In March 1989, Stone was convicted of the three murders at Milltown, of three paramilitary murders before and of other offences, receiving sentences totalling 682 years. Many hardline loyalists saw him as a hero and he became a loyalist icon. After his conviction, an issue of the UDA magazine Ulster was devoted to Stone, stating that he "stood bravely in the middle of rebel scum and let them have it". Apart from time on remand spent in Crumlin Road Prison, Stone spent all of his sentence in HM Prison Maze. Stone was released under the Good Friday Agreement after serving 13 years. Author and journalist Martin Dillon interviewed Stone in prison and published a book about him in 1992, Stone Cold: The True Story of Michael Stone and the Milltown Massacre.

Stone later published an autobiography, None Shall Divide Us, which included an account of the attack, in which he wrote that he deeply regretted the hurt he had caused the families of those he killed and paid tribute to the bravery of two of the men killed while pursuing him at the cemetery (Murray, Mac Brádaigh). Stone wrote "I didn't choose killing as a career, killing chose me". Stone later alleged that while being held in police custody after the attack, a young RUC officer asked him to sign a copy of the RUC's in-house magazine Police Beat that had Chief Constable John Hermon's face on the cover. In November 2006, Stone was charged with attempted murder of Martin McGuinness and Gerry Adams, having been arrested attempting to enter the parliament buildings at Stormont while armed. He was subsequently convicted and sentenced to a further 16 years' imprisonment. Stone was released on parole in 2021.

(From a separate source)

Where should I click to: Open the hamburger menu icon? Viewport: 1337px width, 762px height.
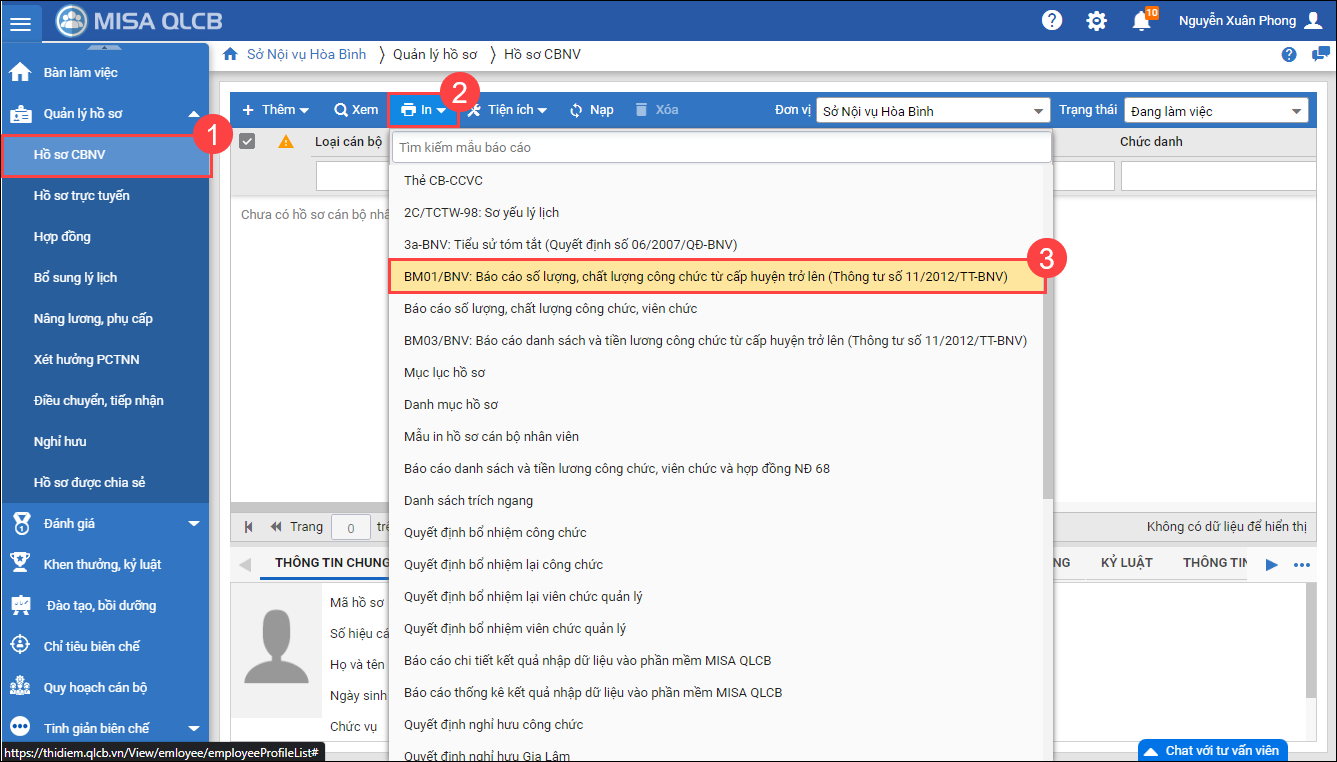tap(25, 21)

==Use of Stone's captured weapons by the IRA==
The pistol's Stone used during the attack were seized by Republican sympathisers on the day of the attack before the RUC arrived, and were eventually handed over to the IRA to be used in gun attacks of their own. The 9mm Browning pistol was used in the murder of Ulster Defence Regiment lance-corporal Roy Butler in August 1988, as well as the killing of RUC Constable Samuel Todd in September 1990, while the Ruger revolver was determined to be the murder weapon in the shooting of Ulster Clubs member Colin Abernethy in September 1988. Although the Browning was never recovered by authorities, the Ruger was later seized in June 1990 by Belgian police investigating the murder of two Australian tourists who the IRA had mistaken for off-duty British Army of the Rhine soldiers in southern Holland.

==Corporals killings==

Three days later, during the funeral of one of Stone's victims, Caoimhín Mac Brádaigh, two British Army corporals, Derek Wood and David Howes, wearing civilian clothes and in a civilian Volkswagen Passat drove into the path of the funeral cortège, apparently by mistake. Many of those present believed the soldiers were loyalists intent on repeating Stone's attack. An angry crowd surrounded and attacked their car. Wood drew his service pistol and fired a shot in the air. The two men were then dragged from the car before being taken away, beaten and shot dead by the IRA. Like the attack at Milltown, much of it was filmed by television news cameras.